Chapter 14: Making a Response

  • In an IBM study, a dozen failed projects were attributed to “bad luck”. The investigators found that successful projects had an equal amount of “bad luck”, but they succeeded because of how they were managed.
  • Well-managed software projects are not in a rush; bad management produces the crunch.
  • You aren’t going to get lucky: anticipate bugs from the start of the project and plan accordingly.
  • Time estimates for testing are often wrong because they don’t account for delays such as fixing and retesting bugs.
  • Fault-feedback-ratio (FFR): the percentage of bug fixes that introduce new bugs.
  • The baseline FFR is around 25%: one new bug introduced per four fixes.
  • Fixing under pressure raises the FFR, which means rushing makes things worse.
  • Testing is sometimes an after-thought, so it gets whatever time is left when everything else is done.
  • Postponing testing doesn’t prevent but guarantees a crunch: bugs accumulate silently and surface all at once.
  • When time runs out, stop finding new bugs and focus on fixing the most significant ones you already know about.
  • Continuously adjust a project’s schedule as testing reveals new information.
  • Don’t waste time testing something that’s likely to be significantly rebuilt.
  • Cutting testing to meet a deadline doesn’t save the project.

Chapter 15: Preventing Testing from Growing More Difficult

  • Testing keeps getting harder because we keep building more ambitious software.
  • Requirements creep causes products to grow out of control, and it’s a management failure.
  • While adding a feature individually can be relatively easy, it has nonlinear effects on testing time that are rarely considered.
  • Your application always runs within a larger system, so account for the complexity of everything it depends on.
  • Keep testing under control by building incrementally: build and test a small piece before moving on to the next.
  • Write acceptance tests before building each component, so you know when it’s done before integrating it.
  • Fixing a bug as early as possible helps to keep costs down, before it causes other issues that also require fixing.

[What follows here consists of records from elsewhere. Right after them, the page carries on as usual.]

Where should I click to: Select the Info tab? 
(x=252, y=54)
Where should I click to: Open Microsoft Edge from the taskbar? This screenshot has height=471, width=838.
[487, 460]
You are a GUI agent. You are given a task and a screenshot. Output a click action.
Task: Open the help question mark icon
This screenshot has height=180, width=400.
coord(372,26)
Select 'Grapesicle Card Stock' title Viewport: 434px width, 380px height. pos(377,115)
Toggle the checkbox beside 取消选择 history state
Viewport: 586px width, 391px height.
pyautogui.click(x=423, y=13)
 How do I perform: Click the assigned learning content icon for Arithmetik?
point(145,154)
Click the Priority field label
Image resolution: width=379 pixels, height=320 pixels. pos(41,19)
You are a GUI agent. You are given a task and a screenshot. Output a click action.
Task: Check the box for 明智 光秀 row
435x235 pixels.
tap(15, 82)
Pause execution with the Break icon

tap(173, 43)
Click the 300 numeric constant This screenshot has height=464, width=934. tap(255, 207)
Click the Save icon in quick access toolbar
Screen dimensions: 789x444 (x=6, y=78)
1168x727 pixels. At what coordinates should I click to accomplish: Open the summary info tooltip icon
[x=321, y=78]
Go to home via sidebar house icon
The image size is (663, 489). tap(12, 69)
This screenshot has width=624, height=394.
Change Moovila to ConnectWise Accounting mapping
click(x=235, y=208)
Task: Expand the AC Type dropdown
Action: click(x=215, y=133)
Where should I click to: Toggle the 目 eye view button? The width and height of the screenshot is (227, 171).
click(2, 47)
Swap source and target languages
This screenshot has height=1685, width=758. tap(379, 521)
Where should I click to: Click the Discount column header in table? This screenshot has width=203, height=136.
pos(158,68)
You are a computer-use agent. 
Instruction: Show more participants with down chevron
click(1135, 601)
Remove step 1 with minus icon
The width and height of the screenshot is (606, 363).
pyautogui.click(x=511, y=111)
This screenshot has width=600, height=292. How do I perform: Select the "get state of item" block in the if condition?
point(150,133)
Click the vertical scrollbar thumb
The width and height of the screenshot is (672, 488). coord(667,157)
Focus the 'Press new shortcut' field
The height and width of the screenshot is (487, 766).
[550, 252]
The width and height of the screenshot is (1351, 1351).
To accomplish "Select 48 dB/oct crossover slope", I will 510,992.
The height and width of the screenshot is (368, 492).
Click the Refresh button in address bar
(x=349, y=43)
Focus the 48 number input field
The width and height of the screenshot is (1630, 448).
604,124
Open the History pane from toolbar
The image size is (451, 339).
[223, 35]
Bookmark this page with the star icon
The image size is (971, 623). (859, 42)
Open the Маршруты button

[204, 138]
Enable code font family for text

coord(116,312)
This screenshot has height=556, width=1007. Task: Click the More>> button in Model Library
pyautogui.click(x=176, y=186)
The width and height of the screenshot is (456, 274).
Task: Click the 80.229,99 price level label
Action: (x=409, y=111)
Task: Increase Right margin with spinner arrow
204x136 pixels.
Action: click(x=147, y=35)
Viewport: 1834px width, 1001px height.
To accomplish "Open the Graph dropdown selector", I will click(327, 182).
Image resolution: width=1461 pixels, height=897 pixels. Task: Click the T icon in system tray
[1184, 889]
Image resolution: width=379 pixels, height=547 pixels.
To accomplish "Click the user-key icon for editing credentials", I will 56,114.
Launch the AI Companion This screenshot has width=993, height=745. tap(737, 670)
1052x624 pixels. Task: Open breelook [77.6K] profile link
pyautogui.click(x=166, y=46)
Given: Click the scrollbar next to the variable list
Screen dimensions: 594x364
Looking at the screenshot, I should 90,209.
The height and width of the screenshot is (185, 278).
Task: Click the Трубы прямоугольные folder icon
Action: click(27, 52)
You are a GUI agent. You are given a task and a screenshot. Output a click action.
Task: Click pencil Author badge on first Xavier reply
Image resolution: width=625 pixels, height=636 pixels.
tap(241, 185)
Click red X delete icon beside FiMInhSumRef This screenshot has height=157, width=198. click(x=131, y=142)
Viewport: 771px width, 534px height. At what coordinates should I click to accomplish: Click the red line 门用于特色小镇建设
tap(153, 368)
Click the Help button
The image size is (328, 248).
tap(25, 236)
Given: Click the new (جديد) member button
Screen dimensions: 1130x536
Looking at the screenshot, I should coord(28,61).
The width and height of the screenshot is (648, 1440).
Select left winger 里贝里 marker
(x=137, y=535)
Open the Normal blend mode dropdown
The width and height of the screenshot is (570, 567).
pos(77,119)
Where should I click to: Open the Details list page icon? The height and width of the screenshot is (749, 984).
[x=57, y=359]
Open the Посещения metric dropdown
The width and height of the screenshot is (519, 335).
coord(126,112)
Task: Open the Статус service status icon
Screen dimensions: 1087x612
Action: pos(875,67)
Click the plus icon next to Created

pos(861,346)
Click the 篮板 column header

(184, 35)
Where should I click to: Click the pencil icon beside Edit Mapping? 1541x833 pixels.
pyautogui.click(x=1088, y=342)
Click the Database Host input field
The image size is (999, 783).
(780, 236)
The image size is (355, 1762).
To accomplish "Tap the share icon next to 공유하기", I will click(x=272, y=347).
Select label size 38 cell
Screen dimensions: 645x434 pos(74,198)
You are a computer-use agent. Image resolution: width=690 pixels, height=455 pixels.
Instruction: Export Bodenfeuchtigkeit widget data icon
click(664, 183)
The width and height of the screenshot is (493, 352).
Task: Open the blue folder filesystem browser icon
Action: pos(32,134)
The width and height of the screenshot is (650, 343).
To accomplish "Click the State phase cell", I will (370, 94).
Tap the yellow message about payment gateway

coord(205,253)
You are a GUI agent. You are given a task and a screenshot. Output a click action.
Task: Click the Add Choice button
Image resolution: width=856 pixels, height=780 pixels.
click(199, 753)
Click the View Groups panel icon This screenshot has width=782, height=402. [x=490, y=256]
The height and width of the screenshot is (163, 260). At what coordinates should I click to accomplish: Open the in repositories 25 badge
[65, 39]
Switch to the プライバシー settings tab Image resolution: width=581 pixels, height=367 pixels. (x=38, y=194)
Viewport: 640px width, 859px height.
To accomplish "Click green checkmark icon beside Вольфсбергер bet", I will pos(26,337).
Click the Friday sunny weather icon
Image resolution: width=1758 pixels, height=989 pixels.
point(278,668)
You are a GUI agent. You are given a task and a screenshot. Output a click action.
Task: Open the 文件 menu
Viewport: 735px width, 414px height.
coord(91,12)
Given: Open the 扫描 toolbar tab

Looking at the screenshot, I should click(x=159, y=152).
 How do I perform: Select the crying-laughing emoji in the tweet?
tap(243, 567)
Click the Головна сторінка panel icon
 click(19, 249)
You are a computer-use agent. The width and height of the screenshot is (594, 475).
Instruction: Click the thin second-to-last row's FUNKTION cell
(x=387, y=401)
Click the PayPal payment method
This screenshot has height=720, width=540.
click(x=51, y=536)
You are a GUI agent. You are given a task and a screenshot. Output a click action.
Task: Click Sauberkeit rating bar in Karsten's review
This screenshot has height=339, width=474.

Chapter 16: Testing Without Machinery

  • Technical reviewing is a powerful testing technique complementary to automated testing.
  • Technical reviews find different bugs than automated testing, since they include other data sources (e.g. design specs) besides code.
  • Every common objection to doing a review (e.g. “no one understands it”) reveals a problem in the product or process.
  • Start reviewing the most severe problems first before spending time on minor issues.
  • Even when a review tells the truth, it may require effort to convince others.
  • Testers should participate in technical reviews, as they can find logic bugs and design flaws without needing to understand code.
  • Testers learn from technical reviews how developers think and become more effective at testing.
  • Review code for testability: if it’s easier to test, it will also cost less time.

Chapter 17: Testing Scams

  • Tools amplify effectiveness: if your testing process is broken, adding tools will make it worse.
  • Don’t evaluate testing tools based on a demonstration only, but evaluate using your own benchmarks.
  • Testimonials in sales presentations are not evidence of a good tool.
  • The more expensive a tool, the more likely people rationalize to keep using it even when it’s not effective.
  • Beware of tools that claim to require minimum human involvement; only humans can operate them meaningfully.
  • Outsourcing testing doesn’t mean you can outsource thinking.
  • Managing testing by numbers alone incentivizes people to game the system.

Chapter 18: Oblivious Scams

  • Record bugs immediately after they’re found, to avoid losing valuable information that can’t be recovered from memory later.
  • Even when testers make things look better than they are with good intentions, it ultimately hinders improvement.
  • Strained relationships between testers and developers can skew test results maliciously.
  • Beta testing usually draws attention to the commonly used features of a product, leaving bugs in less-used areas undetected.
  • Don’t treat bugs as isolated problems, but try to find root causes that can reveal related bugs.
  • Don’t mistake partial testing for complete testing.
  • Real data is messy, so question test reports that look too perfect.